▶ TRECHO FORNECIDO:
============================================================
1.
Ideologia esquerdista e dogmatismo
Não há dúvida de que o
pensamento abstrato é importantíssimo para o conhecimento humano, e que as
especulações da física teórica, por exemplo, prometem legar à humanidade uma
compreensão mais ampla da realidade.
Também na política a
especulação é essencial. Daí a importância da Filosofia Política, a qual,
todavia, muito difere da Prática Política.
Mas temos que observar
o seguinte: Quando um cientista (um químico ou físico, por exemplo) formula uma
teoria e se compromete em testar empiricamente as consequências que dela
derivam (as suas previsões) ele assume, implicitamente, a possibilidade de sua
tese ser falsa (ou incompleta). Assim o é porque os experimentos poderão
confirmá-la ou rechaçá-la (total ou parcialmente).
O problema de se
transpor esse modo de pensar para a Política Prática é que não existe um
laboratório no qual as teorias políticas possam ser testadas.
Um dos erros do
Socialismo é o de não preservar as fronteiras entre essas duas áreas do saber,
levando, com isso, para a Política Prática, um certo dogmatismo próprio da
Filosofia Política (e que talvez seja fruto da busca pela verdade que é própria
da filosofia).
A premissa do
socialista de que seria possível testar as teorias políticas em um grande
laboratório chamado História não se sustenta, eis que essa grande arena de
eventos coloca em prova não as ideias, mas – quando muito – apenas as práticas
humanas. E ainda assim, o “laboratório da História” de modo algum satisfaria os
requisitos metodológicos exigidos de um experimento científico. É que quando
tratamos de eventos históricos desenrolados ao longo de décadas, séculos ou até
milênios, deparamo-nos com uma infinidade de variáveis, as quais não podem ser
isoladas ou manipuladas.
O erro mais profundo
que cometemos ao fundirmos a Filosofia Política com a Prática Política está,
portanto, em abordarmos a Política de um modo cientificista (adotando os
parâmetros das ciências naturais, o que conduz inevitavelmente a um beco sem
saída).
============================================================
▶ MATERIAL FORNECIDO:
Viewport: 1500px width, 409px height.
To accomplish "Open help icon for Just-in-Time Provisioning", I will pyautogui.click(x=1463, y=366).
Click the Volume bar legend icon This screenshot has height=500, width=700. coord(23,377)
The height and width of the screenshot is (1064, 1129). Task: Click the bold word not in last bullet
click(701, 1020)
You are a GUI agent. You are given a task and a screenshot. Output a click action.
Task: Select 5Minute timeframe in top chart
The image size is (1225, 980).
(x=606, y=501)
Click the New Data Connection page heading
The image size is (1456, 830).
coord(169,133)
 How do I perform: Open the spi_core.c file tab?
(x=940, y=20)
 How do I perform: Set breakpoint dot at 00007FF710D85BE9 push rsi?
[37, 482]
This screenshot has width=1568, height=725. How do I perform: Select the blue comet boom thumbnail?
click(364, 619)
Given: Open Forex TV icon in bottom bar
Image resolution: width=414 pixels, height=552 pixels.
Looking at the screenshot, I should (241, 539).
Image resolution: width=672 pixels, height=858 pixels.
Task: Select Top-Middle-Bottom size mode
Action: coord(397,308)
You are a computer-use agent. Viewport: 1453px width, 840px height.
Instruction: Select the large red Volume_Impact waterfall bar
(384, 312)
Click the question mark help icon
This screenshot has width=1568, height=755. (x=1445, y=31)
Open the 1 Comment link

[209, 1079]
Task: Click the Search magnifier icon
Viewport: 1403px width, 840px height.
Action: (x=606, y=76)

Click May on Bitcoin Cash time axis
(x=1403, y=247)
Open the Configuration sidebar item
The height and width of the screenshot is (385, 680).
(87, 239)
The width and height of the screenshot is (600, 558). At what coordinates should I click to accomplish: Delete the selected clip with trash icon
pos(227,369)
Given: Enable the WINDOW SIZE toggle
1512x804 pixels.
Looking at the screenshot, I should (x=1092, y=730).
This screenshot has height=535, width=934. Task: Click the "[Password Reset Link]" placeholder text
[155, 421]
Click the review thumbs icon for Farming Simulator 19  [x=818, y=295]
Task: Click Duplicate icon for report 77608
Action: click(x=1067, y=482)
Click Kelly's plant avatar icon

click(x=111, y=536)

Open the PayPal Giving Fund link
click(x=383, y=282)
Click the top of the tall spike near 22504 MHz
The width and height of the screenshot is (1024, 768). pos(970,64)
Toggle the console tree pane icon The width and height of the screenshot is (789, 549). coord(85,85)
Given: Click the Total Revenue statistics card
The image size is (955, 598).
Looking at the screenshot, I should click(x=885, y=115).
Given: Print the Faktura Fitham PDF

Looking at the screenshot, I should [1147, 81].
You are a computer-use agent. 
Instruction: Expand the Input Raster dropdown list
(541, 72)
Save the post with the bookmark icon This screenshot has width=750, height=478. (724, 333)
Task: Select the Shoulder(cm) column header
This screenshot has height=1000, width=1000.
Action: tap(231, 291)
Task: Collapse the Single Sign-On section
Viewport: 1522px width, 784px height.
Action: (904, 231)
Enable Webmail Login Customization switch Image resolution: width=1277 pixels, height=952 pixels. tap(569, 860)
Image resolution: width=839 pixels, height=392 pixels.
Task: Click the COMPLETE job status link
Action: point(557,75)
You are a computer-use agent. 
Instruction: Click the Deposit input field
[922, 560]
============================================================
▶ LISTA DE TAREFAS:
**1.** Resuma em duas frases o texto sobre ideologia esquerdista e dogmatismo.
**2.** Redigite o texto sobre ideologia esquerdista e dogmatismo a partir de "Também na política" até "(total ou parcialmente).", inclusive.

▶ RESPOSTAS DO EXERCÍCIO:
**1.** O socialismo erra ao não preservar as fronteiras entre a Filosofia Política e a Prática Política, levando a esta um dogmatismo próprio daquela. A História não funciona como laboratório para testar teorias políticas, pois põe à prova, quando muito, apenas as práticas humanas e envolve uma infinidade de variáveis que não podem ser isoladas ou manipuladas.

**2.**
Também na política a
especulação é essencial. Daí a importância da Filosofia Política, a qual,
todavia, muito difere da Prática Política.
Mas temos que observar
o seguinte: Quando um cientista (um químico ou físico, por exemplo) formula uma
teoria e se compromete em testar empiricamente as consequências que dela
derivam (as suas previsões) ele assume, implicitamente, a possibilidade de sua
tese ser falsa (ou incompleta). Assim o é porque os experimentos poderão
confirmá-la ou rechaçá-la (total ou parcialmente).